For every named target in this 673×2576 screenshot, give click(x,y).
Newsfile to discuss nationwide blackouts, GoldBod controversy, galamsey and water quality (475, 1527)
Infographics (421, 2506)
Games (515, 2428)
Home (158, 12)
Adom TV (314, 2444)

*WHAT YOU WILL DO*. Extract, verbatim, the lines from the one containing "Newsfile to discuss" through the last line of the listing above.

*EXPECTED ANSWER*.
Newsfile to discuss nationwide blackouts, GoldBod controversy, galamsey and water quality (475, 1527)
Infographics (421, 2506)
Games (515, 2428)
Home (158, 12)
Adom TV (314, 2444)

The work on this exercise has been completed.